Five Violins, One Cello, and Three Centuries of Enduring Perfection

by Toby Faber

Pub Date: April 12th, 2005
ISBN: 0-375-50848-1
Publisher: Random House

Lackluster history of an illustrious instrument maker.

Even people who can’t tell Bach from Brahms know that Antonio Stradivari (1644–1737) was the greatest violinmaker ever. Here, first-time author Faber (former managing director of Faber and Faber) gives us a brief biography of the master craftsman and a history of several instruments he created. Sources on the man himself, Faber states, are scarce, and indeed, the picture that emerges of Stradavari—hard-working, a risk-taker, “a little cheeky”—is a bit thin. Faber walks us through the creation of the instruments, step by careful step: the construction of an internal mould, the cutting of sound holes, the carving of the neck from a block of maple, etc. He then traces the history of several Strads, including the cello known as the Davidov played today by Yo-Yo Ma; the Messiah, a violin that now lives in Oxford’s Ashmolean Museum; and the Lipinski, a violin that dates to 1715. Owned for several centuries by great musicians, including composer Giuseppe Tartini, the Lipinski apparently made its last concert appearance on November 30, 1942, when a Cuban violinist borrowed the instrument from its owner and performed the Glazunov concerto with the Havana Philharmonic. Last sold in 1962, the Lipinski has since dropped from sight.

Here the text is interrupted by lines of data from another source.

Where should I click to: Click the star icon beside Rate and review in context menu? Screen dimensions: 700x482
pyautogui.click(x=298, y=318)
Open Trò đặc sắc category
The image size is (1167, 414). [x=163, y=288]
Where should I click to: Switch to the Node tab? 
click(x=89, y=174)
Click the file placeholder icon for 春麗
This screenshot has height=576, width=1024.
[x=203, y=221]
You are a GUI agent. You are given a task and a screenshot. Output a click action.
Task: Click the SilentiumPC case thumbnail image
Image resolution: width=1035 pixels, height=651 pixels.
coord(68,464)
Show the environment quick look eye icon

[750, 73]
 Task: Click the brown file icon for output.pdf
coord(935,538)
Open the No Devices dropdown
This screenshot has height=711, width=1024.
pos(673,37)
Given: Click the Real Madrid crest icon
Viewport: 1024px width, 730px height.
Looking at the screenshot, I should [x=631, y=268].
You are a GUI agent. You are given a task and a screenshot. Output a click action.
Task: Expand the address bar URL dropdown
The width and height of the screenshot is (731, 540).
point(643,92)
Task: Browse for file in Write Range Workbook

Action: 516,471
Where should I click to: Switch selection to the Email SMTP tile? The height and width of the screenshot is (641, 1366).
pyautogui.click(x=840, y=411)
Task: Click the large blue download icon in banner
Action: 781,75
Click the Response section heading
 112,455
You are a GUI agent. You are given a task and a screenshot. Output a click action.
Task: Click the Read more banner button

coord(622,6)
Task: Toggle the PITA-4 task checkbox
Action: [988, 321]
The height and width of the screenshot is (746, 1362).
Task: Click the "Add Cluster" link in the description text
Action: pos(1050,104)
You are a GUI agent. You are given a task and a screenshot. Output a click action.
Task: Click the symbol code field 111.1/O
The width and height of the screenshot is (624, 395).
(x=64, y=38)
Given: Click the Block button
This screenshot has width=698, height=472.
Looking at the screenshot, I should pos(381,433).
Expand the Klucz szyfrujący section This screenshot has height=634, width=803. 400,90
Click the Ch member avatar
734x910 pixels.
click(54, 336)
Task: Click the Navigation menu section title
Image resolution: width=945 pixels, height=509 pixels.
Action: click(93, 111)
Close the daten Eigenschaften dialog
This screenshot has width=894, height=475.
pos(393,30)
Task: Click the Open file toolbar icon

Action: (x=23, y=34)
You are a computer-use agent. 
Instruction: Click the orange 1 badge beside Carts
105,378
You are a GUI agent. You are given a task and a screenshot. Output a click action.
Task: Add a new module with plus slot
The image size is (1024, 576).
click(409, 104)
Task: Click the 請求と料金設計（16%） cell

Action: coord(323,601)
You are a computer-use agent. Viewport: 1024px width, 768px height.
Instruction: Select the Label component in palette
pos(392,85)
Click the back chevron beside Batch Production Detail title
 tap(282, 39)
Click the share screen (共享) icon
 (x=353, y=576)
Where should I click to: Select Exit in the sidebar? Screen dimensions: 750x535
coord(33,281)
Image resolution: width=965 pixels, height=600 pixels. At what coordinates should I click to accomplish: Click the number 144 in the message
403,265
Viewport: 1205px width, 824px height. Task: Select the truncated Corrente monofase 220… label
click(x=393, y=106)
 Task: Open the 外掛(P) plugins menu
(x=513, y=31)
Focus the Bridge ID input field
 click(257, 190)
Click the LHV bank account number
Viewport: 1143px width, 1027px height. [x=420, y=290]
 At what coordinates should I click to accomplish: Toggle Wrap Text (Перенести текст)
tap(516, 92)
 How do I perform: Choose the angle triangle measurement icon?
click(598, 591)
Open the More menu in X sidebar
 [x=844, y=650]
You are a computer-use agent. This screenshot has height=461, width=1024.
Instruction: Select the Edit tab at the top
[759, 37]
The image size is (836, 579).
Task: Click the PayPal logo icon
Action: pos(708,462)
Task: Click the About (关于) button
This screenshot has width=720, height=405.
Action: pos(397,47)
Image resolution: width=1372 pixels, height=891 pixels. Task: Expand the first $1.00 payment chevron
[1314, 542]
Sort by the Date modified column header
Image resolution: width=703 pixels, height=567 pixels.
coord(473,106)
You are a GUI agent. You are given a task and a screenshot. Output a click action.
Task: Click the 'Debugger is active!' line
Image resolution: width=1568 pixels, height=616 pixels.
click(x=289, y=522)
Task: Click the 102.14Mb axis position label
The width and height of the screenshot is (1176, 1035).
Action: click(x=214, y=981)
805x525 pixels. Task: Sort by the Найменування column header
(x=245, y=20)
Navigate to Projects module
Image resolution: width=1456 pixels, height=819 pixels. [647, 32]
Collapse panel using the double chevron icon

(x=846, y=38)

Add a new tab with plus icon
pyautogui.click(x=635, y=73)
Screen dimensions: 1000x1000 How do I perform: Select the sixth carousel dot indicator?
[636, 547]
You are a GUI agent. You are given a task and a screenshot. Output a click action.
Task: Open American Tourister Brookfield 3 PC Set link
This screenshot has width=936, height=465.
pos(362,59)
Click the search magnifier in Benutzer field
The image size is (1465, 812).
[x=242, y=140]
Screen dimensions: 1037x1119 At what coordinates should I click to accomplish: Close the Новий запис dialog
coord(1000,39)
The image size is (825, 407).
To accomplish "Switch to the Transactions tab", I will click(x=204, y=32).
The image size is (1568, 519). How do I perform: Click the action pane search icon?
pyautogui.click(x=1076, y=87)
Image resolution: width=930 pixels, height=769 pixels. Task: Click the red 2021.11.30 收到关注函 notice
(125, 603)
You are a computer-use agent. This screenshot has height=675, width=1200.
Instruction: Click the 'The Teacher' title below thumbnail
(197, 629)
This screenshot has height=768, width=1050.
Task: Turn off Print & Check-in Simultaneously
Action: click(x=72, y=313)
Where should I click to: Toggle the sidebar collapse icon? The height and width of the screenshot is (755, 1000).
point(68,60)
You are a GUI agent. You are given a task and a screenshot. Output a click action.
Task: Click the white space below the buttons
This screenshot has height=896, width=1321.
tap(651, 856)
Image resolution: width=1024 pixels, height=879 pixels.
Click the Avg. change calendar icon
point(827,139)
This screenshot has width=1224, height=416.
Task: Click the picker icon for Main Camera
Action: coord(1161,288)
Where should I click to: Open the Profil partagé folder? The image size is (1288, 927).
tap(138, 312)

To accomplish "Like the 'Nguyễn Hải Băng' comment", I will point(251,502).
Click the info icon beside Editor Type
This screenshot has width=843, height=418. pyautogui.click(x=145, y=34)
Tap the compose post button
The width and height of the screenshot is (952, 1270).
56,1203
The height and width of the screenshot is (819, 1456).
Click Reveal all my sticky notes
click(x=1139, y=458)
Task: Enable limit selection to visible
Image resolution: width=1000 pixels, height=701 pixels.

The narrative concludes with a rather anticlimactic summary of modern-day scientific studies of Strads (dendrochronological analysis and so forth), the even more anticlimactic reminder that “even Strads can wear out,” and a call for “a new Stradivari.” Throughout, the prose is annoyingly breathless, constantly blaring trumpets and rolling out the red carpet: “It was Girolamo’s misfortune . . . to reach adulthood at the same time as another Cremonese craftsman . . . the greatest of them all: Antonio Stradivari.” Faber’s frequent use of the first-person plural also grates (“it is our fourth violin,” “we left this violin in the possession of the Hills,” etc.); the result is an overly chummy tone.

Ultimately, not an account that does justice to its subject.